Philadelphia is currently the only large municipality without a comprehensive street sweeping plan. This funding bump is the first substantial increase to the city’s street cleaning efforts in decades.

Decades of budget cuts and complaints from residents over street cleaning-related parking enforcement led the city to reduce cleaning operations to only certain major streets. By 2004, the Streets Department was devoting just $400,000 to litter collection.

Despite campaign pledges from Kenney to take on the city’s litter problem, by 2018 the department was still spending just $850,000 on sweeping from the agency’s $90 million budget.

A WHYY/PlanPhilly investigation last year found that even though the Philadelphia Parking Authority was still ticketing cars parked in street cleaning lanes, the city was rarely performing even these nominal duties.

Streets Commissioner Carlton Williams said the new funding increase would allow for “vast” improvements to the current cleaning program.

“It will double the size of our current fleet. This allows us to add another 15 broom (trucks) and 40 laborers,” he said. “We’ll be able to expand the program vastly as a result of this budget increase.”

Still, the Streets Department’s internal estimates state that it would cost $3 to $5 million annually to maintain citywide cleaning, along with tens of millions more in upfront costs to augment existing street cleaning equipment.

Williams said the initial funding boost would restore cleaning to six targeted neighborhoods –– to be announced later this spring –– as part of a previously announced pilot program.

Both the mayor and Williams acknowledged that parking is still a touchy subject. Sweeper trucks require unobstructed access to parking lanes to clean trash out of the curb line, but residents gripe about weekly parking tickets that often result from these restrictions.

The commissioner said the city would only ask residents to avoid blocking parking lanes on designated sweeping days –– at least at first. In an unconventional move, the city had announced that it would seek to use street crews armed with leaf blower-like devices to push detritus from behind parked cars and into the roadway.

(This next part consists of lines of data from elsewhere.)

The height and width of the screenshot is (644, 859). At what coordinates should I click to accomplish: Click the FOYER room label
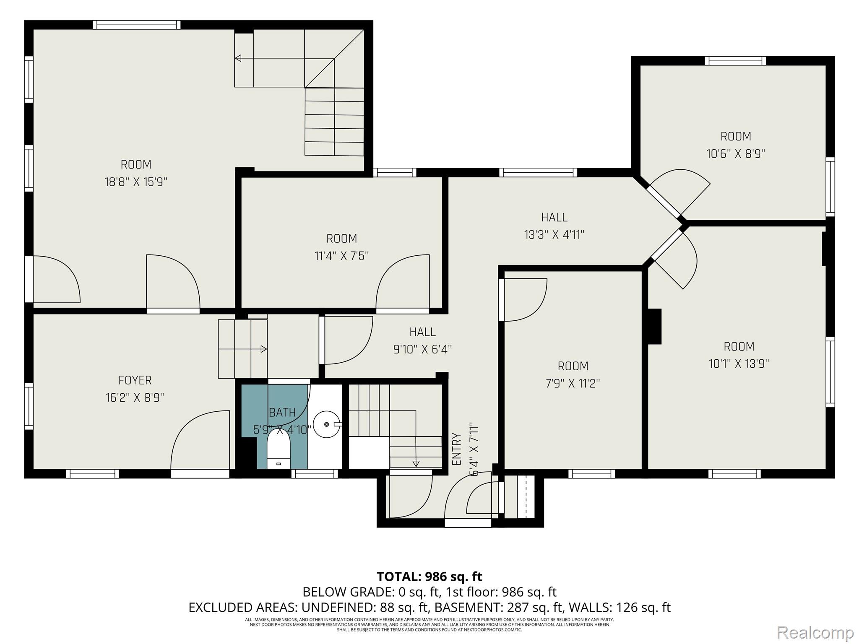[135, 380]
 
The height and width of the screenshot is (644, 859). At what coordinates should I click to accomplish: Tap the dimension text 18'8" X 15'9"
[135, 182]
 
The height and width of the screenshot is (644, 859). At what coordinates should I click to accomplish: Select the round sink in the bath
[327, 425]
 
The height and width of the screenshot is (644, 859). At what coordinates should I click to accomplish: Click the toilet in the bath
[279, 452]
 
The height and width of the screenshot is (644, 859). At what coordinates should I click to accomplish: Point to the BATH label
[282, 413]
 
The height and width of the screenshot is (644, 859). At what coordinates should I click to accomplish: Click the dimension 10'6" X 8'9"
[736, 154]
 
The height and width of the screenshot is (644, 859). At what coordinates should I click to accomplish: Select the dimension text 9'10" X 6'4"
[422, 349]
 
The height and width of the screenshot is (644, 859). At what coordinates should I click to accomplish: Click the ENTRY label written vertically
[457, 449]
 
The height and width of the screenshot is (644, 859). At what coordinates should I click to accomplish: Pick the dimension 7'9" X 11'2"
[573, 384]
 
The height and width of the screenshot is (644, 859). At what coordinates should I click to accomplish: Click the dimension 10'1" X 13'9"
[739, 364]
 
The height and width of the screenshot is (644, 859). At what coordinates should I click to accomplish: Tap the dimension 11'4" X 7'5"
[341, 256]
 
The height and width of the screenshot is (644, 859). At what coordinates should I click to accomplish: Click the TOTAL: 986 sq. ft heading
[429, 576]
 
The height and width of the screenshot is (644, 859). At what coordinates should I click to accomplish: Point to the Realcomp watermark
[815, 632]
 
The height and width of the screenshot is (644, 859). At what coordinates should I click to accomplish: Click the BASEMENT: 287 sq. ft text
[482, 608]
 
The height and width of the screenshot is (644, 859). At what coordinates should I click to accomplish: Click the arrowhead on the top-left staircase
[238, 58]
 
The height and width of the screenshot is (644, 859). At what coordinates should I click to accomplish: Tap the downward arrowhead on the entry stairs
[416, 464]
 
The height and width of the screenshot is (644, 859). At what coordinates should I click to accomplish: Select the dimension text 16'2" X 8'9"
[135, 397]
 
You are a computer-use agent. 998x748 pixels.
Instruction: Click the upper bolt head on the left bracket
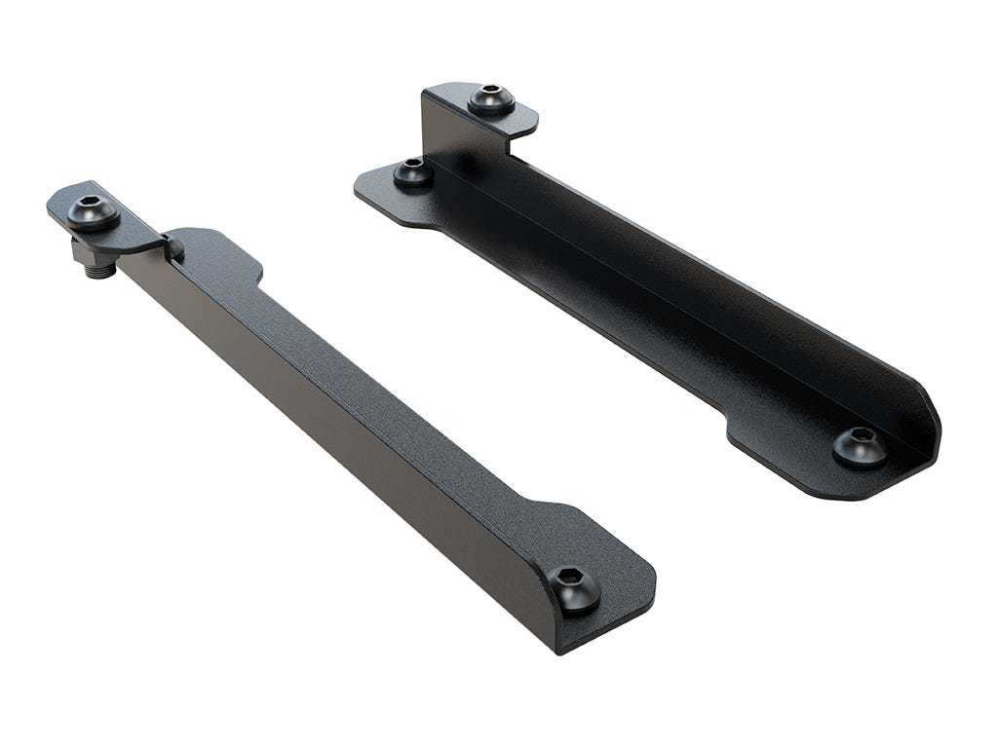pyautogui.click(x=94, y=211)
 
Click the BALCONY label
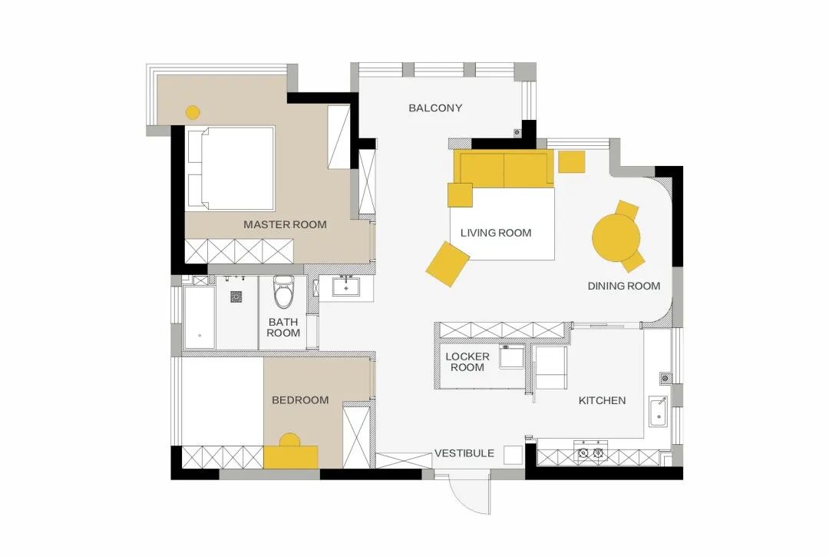tap(435, 108)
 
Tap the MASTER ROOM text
tap(285, 224)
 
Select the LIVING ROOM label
tap(496, 233)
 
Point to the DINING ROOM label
tap(624, 286)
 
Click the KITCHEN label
tap(603, 400)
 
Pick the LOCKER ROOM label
tap(467, 362)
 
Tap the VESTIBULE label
tap(464, 453)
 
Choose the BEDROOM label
tap(300, 400)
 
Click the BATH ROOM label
tap(283, 327)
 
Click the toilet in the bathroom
tap(283, 292)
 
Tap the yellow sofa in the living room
tap(504, 169)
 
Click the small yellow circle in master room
tap(193, 113)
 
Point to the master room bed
tap(230, 168)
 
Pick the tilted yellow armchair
tap(448, 264)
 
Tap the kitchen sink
tap(659, 412)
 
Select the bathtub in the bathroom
tap(200, 317)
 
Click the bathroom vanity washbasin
tap(345, 287)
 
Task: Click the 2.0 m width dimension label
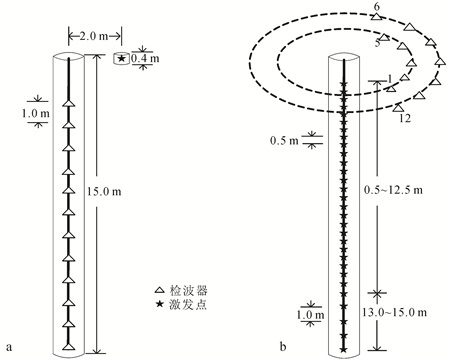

“We’re going to be using mechanical blowers to minimize the requirement that people use their cars,” Williams said. “But we will encourage residents to move their cars. And when they don’t, we’ll use blowers to blow the trash into the street where the trucks can be effective.”

The Mayor’s Office said the new budget includes an additional $250,000 to enhance a separate cleaning program managed by the Commerce Department along certain business corridor.